You slave away day after day. You get them out of bed, dress them, feed them, keep them entertained, undress them and then get them back into bed again. You wash up, wipe down and hoover around. You play games, run about and get head-butted in the privates. You pour your very life and soul into keeping them happy and turning them out right. It's hard work... You kind of want them to remember something of that. If nothing else, it should count in your favour when they're choosing your nursing home.
Sadly, however, Sam's memory of early childhood will probably be so hazy that he will believe that he was raised by Bob the Builder and a crack band of Teletubbies. Your years of sacrifice will be forgotten as he smiles wistfully at happy memories of talking machines, Tubby custard and enormous rabbits. He will build a shrine to Laa-Laa and you will spend your twilight years in a coalshed in King's Lynn.
I'm sorry to say that your future is bleak. I think mine might be worse, though. Not only am I going to be there in that shed with you, my kids will skimp on the extras. You at least will get food and a blanket, I will get to starve in my underpants. Every so often a little goblin will come round and poke me with a stick.
I mean, Marie's two-and-a-half and she already thinks I'm an imbecile. Today I was talking to her about how we'd been on a bus at the weekend. "No, Daddy," she replied. "We go IN bus." It was a hard one to argue and doing so only made me appear more of an idiot.
I then got a further insight into how she views me. She insisted she wanted to watch something she referred to as Me & You. She started hunting through the stack of DVDs but couldn't find it. "We watch Me & You!" she shouted desperately. I had no idea what she was talking about so I tried asking lots of questions about the programme - what happens, who's in it, that kind of thing. "We.. watch... Me... &... You!" she replied slower and more loudly, as if speaking to a foreigner she perceived as slightly dim. This went on for awhile.
Eventually I discovered an animated version of Roald Dahl's The BFG (Big Friendly Giant) that had fallen behind the sofa and Marie jumped up and down. "You and me!" she cried. Everything became slightly clearer and I was less than happy. You see, the cover art has a picture of the BFG holding a little girl in the palm of his hand. Obviously Marie associated herself with the girl, so there weren't many options as to how she pictured me. I am apparently an old, balding giant with poor dress-sense, a bulbous nose, ears the size of radar dishes, bushy eyebrows, nasal hair and dodgy teeth.

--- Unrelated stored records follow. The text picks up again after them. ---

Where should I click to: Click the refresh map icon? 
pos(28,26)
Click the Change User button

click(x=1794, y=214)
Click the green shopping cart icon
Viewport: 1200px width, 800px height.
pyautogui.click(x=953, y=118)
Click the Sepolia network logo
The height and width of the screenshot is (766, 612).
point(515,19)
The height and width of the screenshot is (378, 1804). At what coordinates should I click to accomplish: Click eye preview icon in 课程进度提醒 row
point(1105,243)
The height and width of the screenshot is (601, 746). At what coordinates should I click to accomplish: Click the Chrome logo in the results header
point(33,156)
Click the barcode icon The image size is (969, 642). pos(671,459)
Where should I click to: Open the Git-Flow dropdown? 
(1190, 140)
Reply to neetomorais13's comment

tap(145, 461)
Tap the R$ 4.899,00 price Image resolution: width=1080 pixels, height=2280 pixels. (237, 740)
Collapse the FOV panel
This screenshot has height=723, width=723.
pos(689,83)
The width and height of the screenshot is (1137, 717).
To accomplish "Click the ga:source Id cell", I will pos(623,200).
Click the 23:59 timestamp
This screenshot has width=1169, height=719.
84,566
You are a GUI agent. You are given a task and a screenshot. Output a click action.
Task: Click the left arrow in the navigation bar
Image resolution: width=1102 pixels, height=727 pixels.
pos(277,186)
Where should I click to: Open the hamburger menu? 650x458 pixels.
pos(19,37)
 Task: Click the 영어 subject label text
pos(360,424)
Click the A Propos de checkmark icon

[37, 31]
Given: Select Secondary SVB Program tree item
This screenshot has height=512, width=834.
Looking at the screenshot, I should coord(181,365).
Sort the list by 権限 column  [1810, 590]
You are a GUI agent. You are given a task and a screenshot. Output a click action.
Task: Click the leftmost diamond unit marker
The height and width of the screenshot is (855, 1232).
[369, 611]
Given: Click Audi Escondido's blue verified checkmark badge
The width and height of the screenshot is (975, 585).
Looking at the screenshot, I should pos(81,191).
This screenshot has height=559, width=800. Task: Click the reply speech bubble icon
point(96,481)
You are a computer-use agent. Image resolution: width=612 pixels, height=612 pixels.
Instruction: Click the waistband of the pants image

I paused for a moment and decided that there must be more to it than that. After all, my teeth are fine. I decided it must be something the giant does in the film that made her think of me. This, however, didn't help matters much. The giant kidnaps the girl, feeds her horrible food, inadvertently covers her in slime and nearly gets her eaten.
He also farts a lot.
Then he sings about it.
You're wondering what our kids will remember. Well, I'm hoping she forgets that.
Of course, I could have it all wrong. The film does pick up later on. The BFG takes the girl to see the queen, they have some fun and the bad giants get put in the zoo. There are some scary moments but it all works out in the end.
Maybe Marie just sees me as a big friendly giant who scoops her up and carries her off to have an adventure. That would be nice. When I'm old and my teeth have gone dodgy, she might even look at them and have a vague recollection of bushy eyebrows, flapping ears and strong arms carrying her along. Maybe then she'll smile and maybe, just maybe, I'll get that blanket after all.
I don't think there's any avoiding the coalshed, though. (Sorry).